It’s the little things that make up the richest part of the tapestry of our lives


Have you ever thought of those moments when a small kindness has just lifted your spirits and brought a smile to your face? Don’t laugh, but when a considerate driver avoids blocking off the street I’m trying to make a left hand turn into, I’m eternally grateful!

Seriously, this is the busy time of year, when the normal hustle and bustle of life escalates to a new level of intensity. The Thanksgiving holiday almost becomes overshadowed by the commercial side of Christmas. At the same time, this season offers a wonderful opportunity to take some time, consciously, to reflect on who and what you are grateful for in your own life.

That offhand but sincere remark someone made to you when you needed it the most. The letter, email or text that arrives in your box reminding you that someone is thinking of you. Those times when you reached out to someone and it made all the difference to both of you. The breathtaking sunsets you have observed when you have looked up at the sky. The delightful sounds of laughter you hear from children at play. There are so many little things to notice and enjoy each and every day.

Not only does an attitude of gratefulness uplift a person’s spirits but research has actually proven it has several positive health benefits as well. Professor Robert Emmons from the University of California at Davis has studied the phenomenon and written several research papers on the topic.
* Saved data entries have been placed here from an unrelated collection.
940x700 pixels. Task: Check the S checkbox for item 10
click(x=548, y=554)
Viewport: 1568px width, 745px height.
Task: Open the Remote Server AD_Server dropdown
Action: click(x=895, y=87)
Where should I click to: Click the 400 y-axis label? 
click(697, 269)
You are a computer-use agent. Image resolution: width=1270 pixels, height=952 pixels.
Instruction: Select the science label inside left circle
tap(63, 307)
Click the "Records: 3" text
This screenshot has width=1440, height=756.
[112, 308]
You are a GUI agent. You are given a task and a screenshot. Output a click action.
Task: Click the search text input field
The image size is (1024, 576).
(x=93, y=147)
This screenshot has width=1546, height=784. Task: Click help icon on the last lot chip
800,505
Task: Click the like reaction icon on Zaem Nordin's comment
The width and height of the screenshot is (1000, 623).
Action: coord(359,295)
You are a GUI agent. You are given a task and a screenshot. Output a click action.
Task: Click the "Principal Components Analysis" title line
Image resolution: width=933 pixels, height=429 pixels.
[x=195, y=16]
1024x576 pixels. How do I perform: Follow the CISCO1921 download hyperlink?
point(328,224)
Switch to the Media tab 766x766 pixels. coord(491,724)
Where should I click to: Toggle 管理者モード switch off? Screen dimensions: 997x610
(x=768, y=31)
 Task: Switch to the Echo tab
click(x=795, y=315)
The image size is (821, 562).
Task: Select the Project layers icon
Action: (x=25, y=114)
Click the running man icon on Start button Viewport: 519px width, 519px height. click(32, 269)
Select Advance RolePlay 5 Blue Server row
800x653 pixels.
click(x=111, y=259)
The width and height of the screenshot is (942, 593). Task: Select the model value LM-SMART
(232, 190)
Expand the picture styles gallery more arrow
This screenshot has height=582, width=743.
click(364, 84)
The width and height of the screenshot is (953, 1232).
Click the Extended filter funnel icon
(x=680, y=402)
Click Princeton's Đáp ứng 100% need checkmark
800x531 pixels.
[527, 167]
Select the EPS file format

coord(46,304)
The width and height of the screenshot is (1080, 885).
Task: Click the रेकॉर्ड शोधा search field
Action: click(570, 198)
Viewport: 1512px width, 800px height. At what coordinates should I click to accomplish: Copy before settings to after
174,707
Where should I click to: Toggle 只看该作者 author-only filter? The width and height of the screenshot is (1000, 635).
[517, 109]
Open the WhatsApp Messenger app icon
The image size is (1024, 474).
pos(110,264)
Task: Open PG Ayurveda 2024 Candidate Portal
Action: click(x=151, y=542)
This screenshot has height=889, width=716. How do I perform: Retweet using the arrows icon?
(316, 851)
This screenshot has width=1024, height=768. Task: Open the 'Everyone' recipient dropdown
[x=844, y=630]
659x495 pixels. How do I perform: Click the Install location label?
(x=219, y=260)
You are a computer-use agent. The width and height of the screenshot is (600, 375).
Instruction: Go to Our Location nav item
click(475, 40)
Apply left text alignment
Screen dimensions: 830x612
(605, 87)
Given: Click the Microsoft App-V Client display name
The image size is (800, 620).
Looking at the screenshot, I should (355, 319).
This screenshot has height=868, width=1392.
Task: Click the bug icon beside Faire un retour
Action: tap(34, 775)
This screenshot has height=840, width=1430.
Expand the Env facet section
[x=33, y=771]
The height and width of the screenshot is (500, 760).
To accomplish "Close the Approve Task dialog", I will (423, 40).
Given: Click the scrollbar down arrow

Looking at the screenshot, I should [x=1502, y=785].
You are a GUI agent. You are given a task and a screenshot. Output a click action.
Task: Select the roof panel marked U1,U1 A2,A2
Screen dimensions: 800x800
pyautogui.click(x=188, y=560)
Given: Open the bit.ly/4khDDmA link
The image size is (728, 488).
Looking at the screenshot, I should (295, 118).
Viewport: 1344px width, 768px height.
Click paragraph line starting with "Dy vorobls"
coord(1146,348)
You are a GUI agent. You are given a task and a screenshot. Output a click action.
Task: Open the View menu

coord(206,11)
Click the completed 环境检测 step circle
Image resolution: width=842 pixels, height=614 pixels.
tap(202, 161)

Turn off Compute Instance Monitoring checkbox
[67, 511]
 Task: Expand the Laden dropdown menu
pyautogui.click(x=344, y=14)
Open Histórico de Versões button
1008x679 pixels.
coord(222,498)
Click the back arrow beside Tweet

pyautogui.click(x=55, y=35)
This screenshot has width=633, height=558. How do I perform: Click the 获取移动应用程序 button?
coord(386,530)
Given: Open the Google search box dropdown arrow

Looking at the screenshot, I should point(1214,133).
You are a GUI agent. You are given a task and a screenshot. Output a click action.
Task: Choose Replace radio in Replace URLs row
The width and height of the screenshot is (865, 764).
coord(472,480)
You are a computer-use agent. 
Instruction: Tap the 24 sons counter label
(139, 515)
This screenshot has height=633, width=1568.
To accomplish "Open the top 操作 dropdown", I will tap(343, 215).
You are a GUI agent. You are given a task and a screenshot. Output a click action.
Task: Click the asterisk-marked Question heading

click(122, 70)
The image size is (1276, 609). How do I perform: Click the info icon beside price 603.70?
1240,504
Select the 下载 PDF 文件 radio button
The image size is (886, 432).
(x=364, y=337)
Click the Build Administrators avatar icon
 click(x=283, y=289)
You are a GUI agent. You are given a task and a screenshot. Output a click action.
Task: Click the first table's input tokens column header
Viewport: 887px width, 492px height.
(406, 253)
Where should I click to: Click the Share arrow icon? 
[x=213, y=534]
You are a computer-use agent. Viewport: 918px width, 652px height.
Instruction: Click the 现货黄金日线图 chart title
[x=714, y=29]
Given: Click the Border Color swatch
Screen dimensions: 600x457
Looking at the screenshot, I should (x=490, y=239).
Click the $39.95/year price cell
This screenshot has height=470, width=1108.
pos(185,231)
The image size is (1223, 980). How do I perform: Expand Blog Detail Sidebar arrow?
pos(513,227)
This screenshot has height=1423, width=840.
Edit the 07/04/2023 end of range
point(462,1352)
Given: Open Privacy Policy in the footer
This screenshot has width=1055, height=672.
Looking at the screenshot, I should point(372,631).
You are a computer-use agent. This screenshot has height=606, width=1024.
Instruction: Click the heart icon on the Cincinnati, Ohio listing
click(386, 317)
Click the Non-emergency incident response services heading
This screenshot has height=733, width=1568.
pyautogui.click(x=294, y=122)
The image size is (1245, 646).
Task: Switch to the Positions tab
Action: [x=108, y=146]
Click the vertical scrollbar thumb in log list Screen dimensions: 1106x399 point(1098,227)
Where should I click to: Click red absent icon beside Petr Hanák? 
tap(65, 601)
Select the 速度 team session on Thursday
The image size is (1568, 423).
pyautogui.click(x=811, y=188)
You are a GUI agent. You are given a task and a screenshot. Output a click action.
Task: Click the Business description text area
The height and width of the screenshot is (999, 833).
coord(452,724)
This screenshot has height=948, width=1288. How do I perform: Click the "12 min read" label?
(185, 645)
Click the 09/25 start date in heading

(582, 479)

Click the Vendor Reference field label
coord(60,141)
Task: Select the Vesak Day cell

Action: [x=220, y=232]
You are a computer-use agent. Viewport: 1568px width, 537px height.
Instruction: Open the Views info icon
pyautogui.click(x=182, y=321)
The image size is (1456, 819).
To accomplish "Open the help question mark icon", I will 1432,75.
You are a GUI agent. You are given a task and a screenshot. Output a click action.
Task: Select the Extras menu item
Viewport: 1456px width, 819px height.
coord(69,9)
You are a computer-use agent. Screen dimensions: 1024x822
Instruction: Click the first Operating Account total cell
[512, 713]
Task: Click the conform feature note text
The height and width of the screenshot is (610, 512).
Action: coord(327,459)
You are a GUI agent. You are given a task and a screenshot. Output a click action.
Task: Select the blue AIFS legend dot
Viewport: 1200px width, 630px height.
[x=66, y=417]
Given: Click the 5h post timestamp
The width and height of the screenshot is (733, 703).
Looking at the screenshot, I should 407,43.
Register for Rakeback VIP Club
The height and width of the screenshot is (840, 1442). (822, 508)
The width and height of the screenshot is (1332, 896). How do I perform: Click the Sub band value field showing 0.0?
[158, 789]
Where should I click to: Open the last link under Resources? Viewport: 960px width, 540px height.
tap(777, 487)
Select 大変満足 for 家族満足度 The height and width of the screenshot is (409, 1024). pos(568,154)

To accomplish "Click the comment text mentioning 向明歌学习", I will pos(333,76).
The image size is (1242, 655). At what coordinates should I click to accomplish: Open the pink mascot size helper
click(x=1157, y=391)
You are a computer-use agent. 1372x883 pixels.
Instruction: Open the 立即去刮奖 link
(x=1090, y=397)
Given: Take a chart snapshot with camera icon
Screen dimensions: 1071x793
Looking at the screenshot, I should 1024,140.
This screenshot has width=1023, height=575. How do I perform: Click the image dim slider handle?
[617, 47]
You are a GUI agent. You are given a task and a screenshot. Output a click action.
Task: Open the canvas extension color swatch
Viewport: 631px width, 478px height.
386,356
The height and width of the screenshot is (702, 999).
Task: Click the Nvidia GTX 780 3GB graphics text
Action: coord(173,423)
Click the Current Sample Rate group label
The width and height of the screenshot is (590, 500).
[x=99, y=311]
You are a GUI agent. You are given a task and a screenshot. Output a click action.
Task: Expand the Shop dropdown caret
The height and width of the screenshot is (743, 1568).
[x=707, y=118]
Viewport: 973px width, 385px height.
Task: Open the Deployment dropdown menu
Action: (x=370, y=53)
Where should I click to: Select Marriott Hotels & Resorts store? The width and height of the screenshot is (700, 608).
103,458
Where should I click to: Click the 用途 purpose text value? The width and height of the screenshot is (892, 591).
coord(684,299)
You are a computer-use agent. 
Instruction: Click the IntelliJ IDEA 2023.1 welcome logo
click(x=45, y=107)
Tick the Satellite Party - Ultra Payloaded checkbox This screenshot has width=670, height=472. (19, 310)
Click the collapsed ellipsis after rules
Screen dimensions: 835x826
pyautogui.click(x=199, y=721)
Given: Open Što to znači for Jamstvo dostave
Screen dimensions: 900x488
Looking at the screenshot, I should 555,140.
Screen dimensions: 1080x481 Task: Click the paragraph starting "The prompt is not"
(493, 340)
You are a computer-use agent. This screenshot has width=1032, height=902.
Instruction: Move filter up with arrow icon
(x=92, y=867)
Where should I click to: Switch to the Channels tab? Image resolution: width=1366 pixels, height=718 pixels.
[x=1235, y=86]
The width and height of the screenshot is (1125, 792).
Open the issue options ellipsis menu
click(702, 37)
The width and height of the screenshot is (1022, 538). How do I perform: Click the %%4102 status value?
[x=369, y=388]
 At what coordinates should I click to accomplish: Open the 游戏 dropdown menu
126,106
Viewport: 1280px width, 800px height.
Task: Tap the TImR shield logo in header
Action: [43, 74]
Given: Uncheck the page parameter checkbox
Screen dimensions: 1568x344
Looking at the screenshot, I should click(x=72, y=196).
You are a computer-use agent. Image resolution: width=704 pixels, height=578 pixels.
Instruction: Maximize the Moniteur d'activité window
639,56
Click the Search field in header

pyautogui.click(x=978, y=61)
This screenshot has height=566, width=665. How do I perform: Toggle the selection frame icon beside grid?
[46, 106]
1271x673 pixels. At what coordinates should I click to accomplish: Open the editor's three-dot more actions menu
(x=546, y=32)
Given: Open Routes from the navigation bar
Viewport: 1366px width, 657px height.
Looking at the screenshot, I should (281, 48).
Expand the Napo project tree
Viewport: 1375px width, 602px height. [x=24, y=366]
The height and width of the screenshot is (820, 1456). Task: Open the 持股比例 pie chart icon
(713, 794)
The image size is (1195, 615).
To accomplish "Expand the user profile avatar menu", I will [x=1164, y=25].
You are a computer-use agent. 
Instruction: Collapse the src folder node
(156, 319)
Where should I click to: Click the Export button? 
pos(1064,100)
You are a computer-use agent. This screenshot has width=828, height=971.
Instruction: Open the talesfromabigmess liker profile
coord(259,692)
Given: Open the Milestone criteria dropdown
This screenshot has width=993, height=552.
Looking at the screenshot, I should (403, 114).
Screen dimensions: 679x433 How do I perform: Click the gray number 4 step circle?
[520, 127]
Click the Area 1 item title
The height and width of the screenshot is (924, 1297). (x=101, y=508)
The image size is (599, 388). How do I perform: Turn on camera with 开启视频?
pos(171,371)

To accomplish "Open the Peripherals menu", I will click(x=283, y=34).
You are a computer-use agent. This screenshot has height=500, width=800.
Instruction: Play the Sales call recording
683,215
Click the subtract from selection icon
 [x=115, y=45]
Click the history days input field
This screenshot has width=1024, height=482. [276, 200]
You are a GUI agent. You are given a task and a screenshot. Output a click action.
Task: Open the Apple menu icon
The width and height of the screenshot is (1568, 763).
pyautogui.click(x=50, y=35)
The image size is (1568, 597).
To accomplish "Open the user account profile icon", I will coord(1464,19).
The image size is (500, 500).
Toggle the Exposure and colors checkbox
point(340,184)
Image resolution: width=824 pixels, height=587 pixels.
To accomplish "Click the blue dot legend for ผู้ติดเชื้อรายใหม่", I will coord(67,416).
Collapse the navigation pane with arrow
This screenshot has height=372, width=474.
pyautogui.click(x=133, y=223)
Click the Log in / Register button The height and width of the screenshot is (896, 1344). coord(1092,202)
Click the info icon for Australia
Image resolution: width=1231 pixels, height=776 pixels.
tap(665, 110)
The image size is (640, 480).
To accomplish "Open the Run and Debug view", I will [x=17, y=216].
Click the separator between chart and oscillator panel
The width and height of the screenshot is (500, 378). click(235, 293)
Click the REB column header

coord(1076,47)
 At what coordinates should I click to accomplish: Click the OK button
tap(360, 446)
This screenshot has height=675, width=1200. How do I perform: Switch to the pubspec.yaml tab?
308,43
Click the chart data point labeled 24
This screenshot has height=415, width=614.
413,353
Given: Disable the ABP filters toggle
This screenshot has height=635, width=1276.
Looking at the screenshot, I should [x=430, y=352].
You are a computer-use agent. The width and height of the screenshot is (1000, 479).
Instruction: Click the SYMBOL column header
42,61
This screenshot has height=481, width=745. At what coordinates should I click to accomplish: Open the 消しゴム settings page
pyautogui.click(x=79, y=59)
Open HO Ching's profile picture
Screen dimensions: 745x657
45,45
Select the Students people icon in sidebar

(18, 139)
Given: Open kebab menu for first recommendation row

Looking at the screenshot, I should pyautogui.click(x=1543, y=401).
In Counting Blessings versus Burdens: An Experimental Investigation of Gratitude & Subjective Well Being in Daily Life, published in the Journal of Personality &Social Psychology, 2003, Emmons found that grateful people tend to engage in more positive health behaviors and maintenance, have improved mental alertness, have stronger immune systems and cope better with stress and daily challenges, to name a few.

Professor Emmons states “gratitude is defined by your attitude towards both yourself and the outside world.” Professor Edward Diener from the University of Illinois explains further that “It’s not how much you have, but how you feel about what you have which makes the difference.”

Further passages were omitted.